Stated exercise ▸
Answer these questions from the post below about grief and new ventures.
(a) What did the writer's granddaddy always say?
(b) At what place does the writer enjoy hosting events?
(c) What is the name of the new store in downtown Waverly, and on what date does it open to the public?

— start Extract —

The Now… The Change 1024 683 Chase Jennings

The Now… The Change

If everything changes after that, then this must be The Now…The Change.

When I went to send you this email, I went to send it to Mama too. That is when you know this is the now that they talk about being the after.

Mama had a way about her. She spread laughter, joy, wild energy and love. She moved me and mad me madder than a hornet. Made me madder than anybody in town ever thought of doin son!

But I loved her more than anyone until I held my babies. You love your mama like that don’t cha? You were grown in her body. A part of her. There is nobody you are closer to—- other than your own babies. That’s my experience anyway. This grief thing is ever changing. I am mad. I am happy. I am desperately sad but at the same time I feel nothing.

I am moving through my life but there is a disconnect. I’m not all there. I am foggy and afraid. I am peaceful and aware.

I am taking pieces of her. The pieces that were bright and the parts that I felt somehow lacked. How dare me think they lack. What judgement. As if…I…somehow know what is right for another. For me I take these pieces and I build.

I’ve never focused on a budget or been the bread winner of not just a family but merely of my own. We are to be self supporting aren’t we? I guessed and hoped someone would always foot the bill. (because hadn’t they?)

I was raised that way. Today I am trying to break the chain and to do so is like snapping a rubber band in half and at the same time it is the most powerful thing I have ever done.

All power is God. Got it. But this footwork is mine and to work I shall. My granddaddy always said “Work Hard Tayla” I have done that but its been more if a “hustle”. Today I am focused and intentional.

I am taking the lead for our financial stability today. Scariest most liberating moment. I am building with the pieces see.

I am so grateful…..My prayer has been for the last 15 years “God please allow me to financially support my family through music”

It is proving to be there…..almost……So one must continue driving while staying focused in their lane. For me my lane is broad 🙂

My ventures are:

MUSIC: Always MUSIC — to Sing is to Breathe and to breathe is to stay Sober and connected to the Lord. This is the most important job I do outside of Recovery and my little Finger Fam. I must pursue this with all of my might. This is my calling and to not practice my magic is to fall. I no longer fall. I trip. I get up. I always get back up.

HOSTING: I love the events that come our way at the Loretta Lynn Ranch!!!!! Its our home and I enjoy making people feel like it is theirs as well 🙂

ACTING: Just landed another role in a faith based film YAY! Acting for me is just like singing. Its in the same vein.

DUCK RIVER DRONES: Booking and selling what we offer. This is obv new for me. Its a little like actin tho eh 🙂 You know I am just throwin’ you a show of your land/party whatever xoxo

FINGER FARM: Our new store in downtown Waverly. Open to the Public Oct 1st.

It will be my office where I head up Tayla Lynn Enterprises, Duck River Drones and our Animal sales.

The store will have….stay tunes for October 1st.

This will also be the meeting place for “Rise Up”

I am also doing all things EVENTS!!!!

I’m not only hosting events that include Tre and myself but other types too 🙂 Women’s Retreats are kinda our gig and Family oriented Community Events!

I AM SCARED. I AM FAITHFUL!

— end Extract —
— start Data records —

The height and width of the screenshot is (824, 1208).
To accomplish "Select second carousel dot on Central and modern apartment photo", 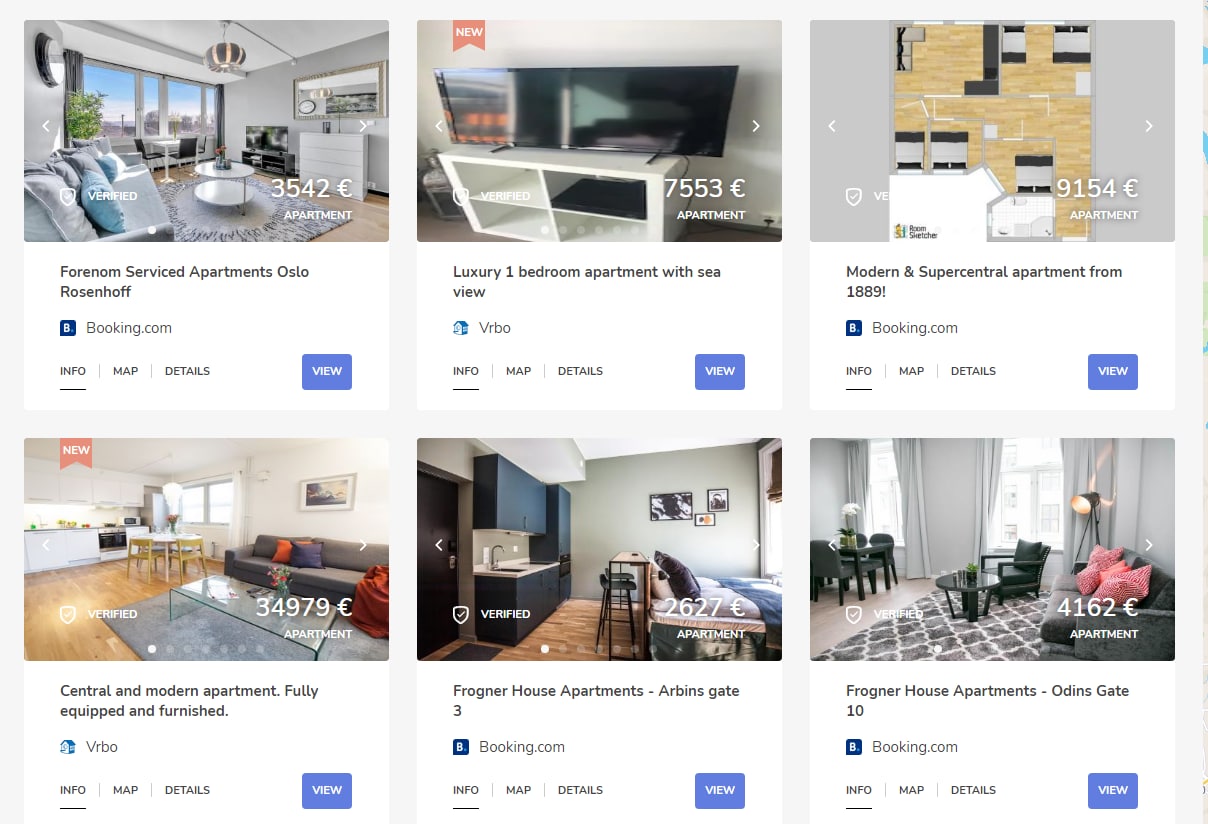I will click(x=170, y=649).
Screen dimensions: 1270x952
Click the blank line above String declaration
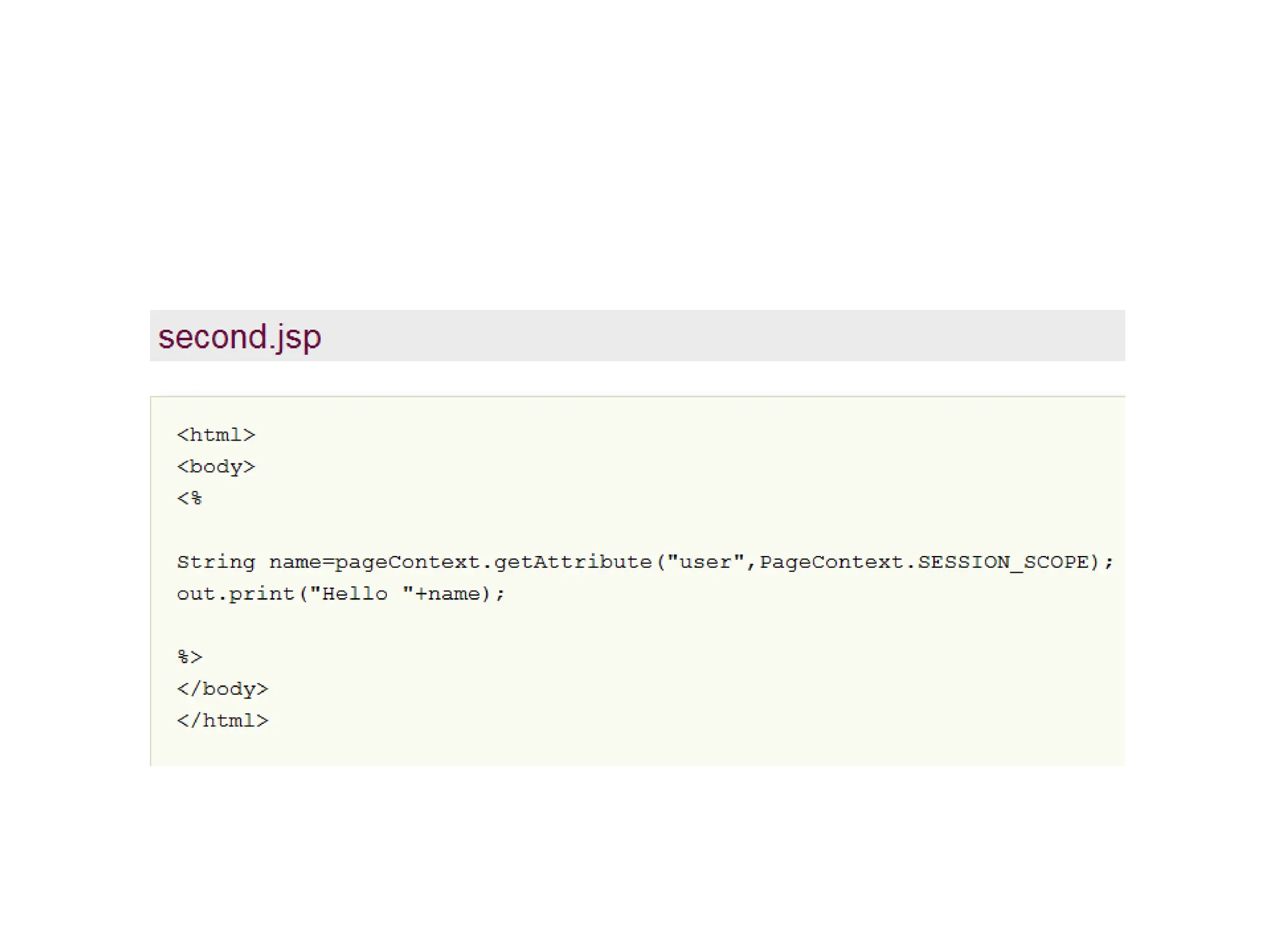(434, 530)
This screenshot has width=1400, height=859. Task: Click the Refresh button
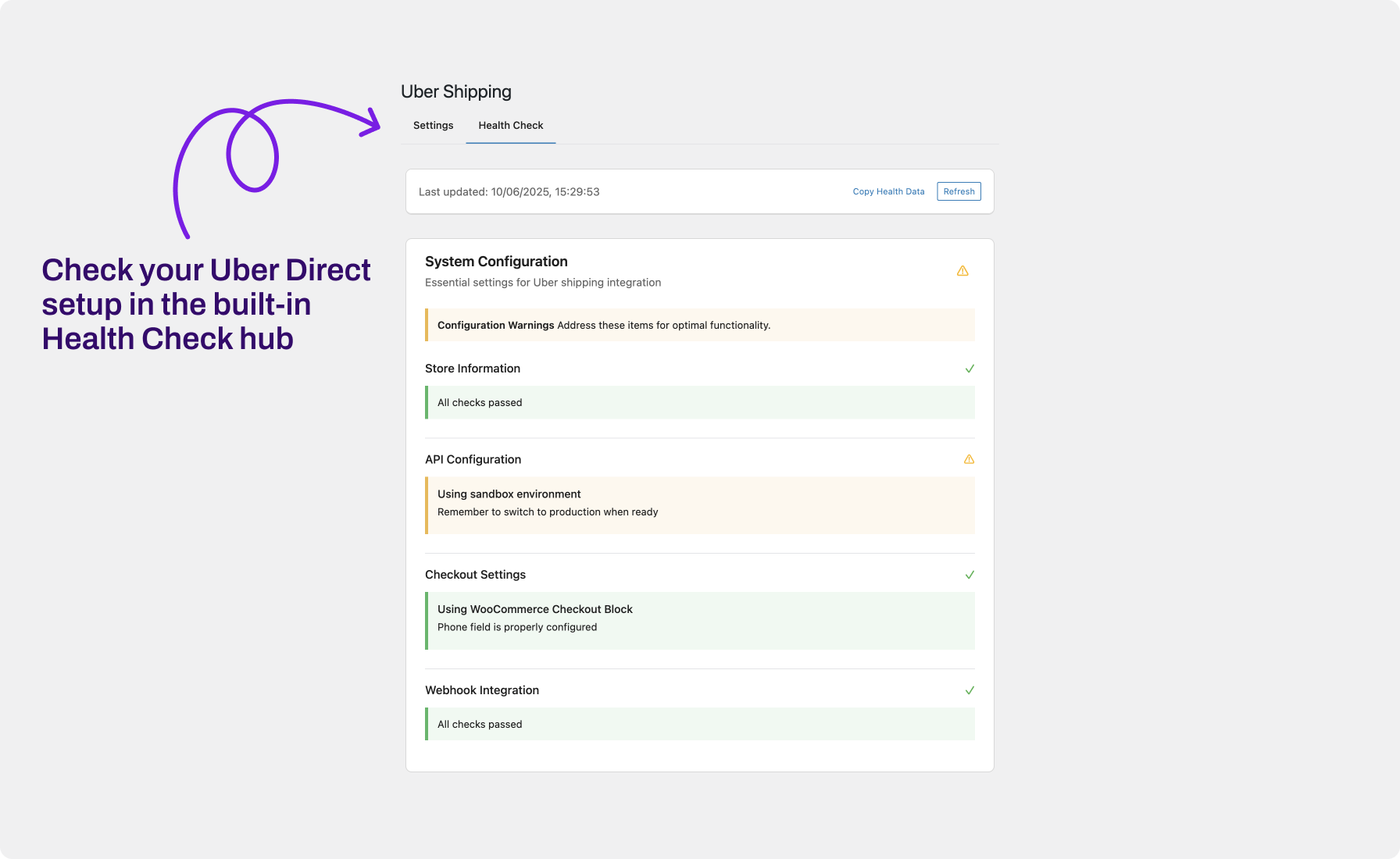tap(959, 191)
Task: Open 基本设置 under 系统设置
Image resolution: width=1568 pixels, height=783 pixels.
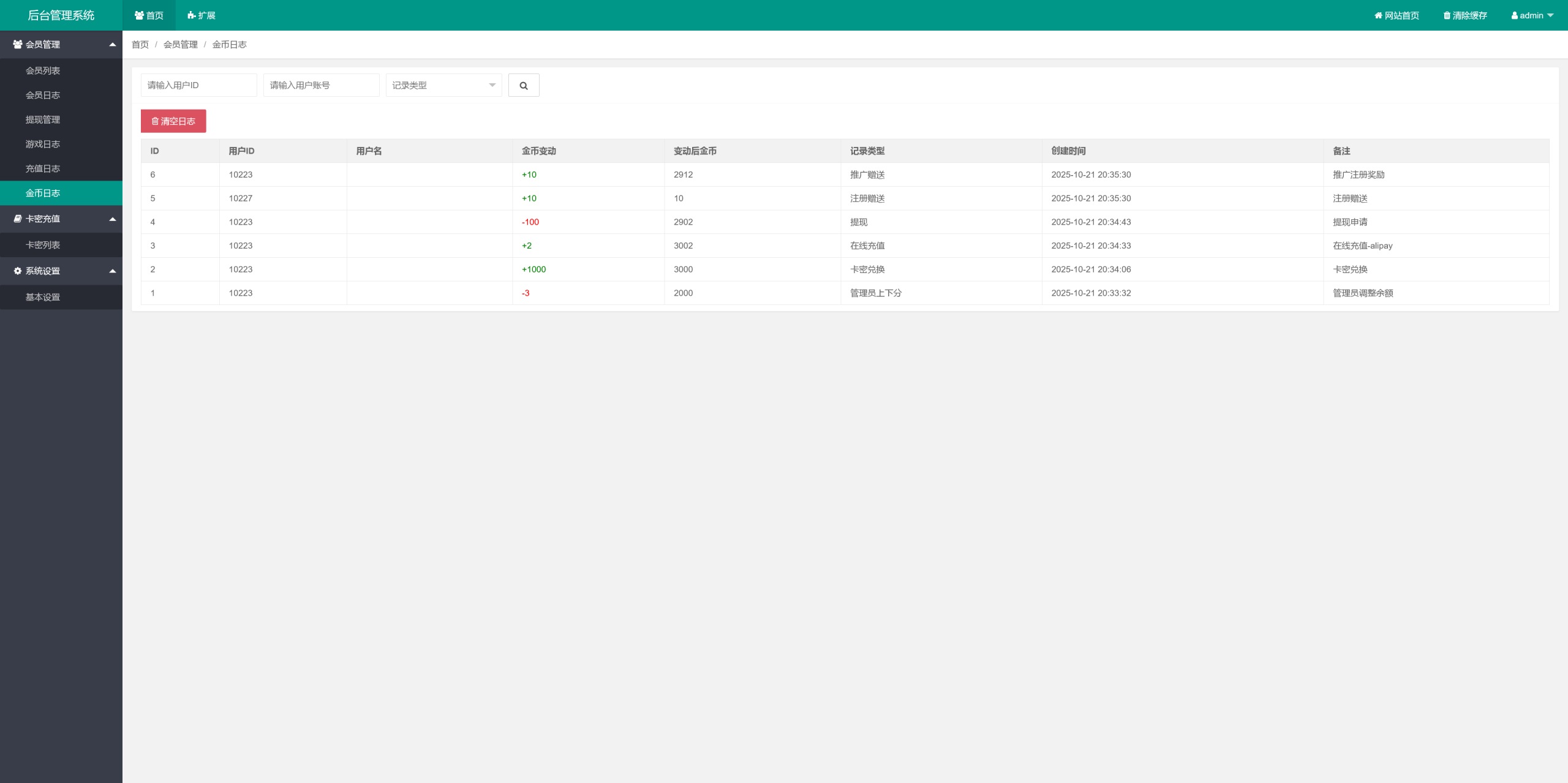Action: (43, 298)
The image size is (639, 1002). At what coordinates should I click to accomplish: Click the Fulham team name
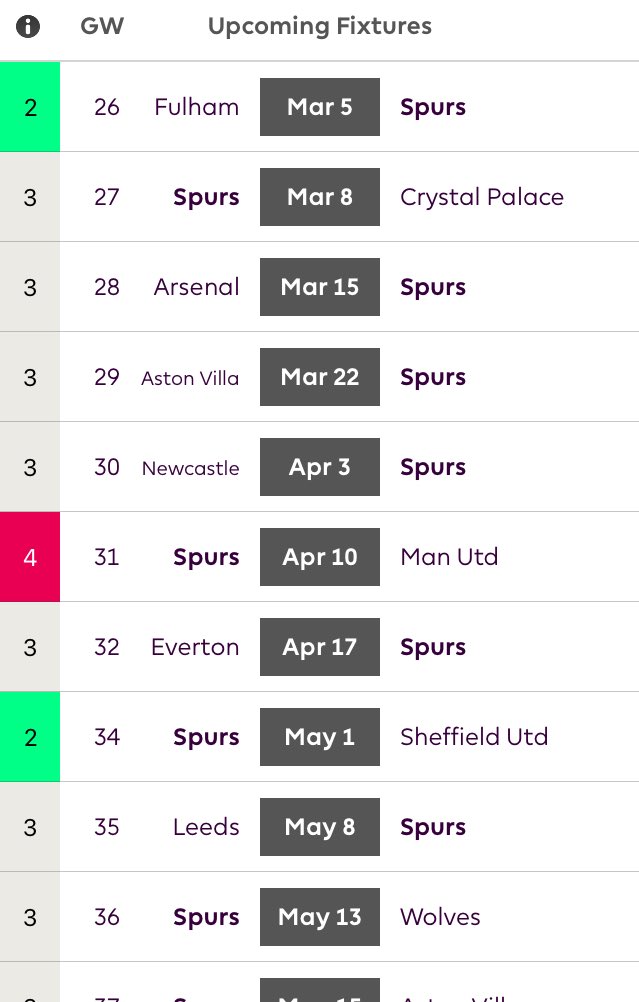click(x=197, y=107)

— end Data records —

Finished answer ▸
(a) "Work Hard Tayla"
(b) The Loretta Lynn Ranch
(c) Finger Farm, opening October 1st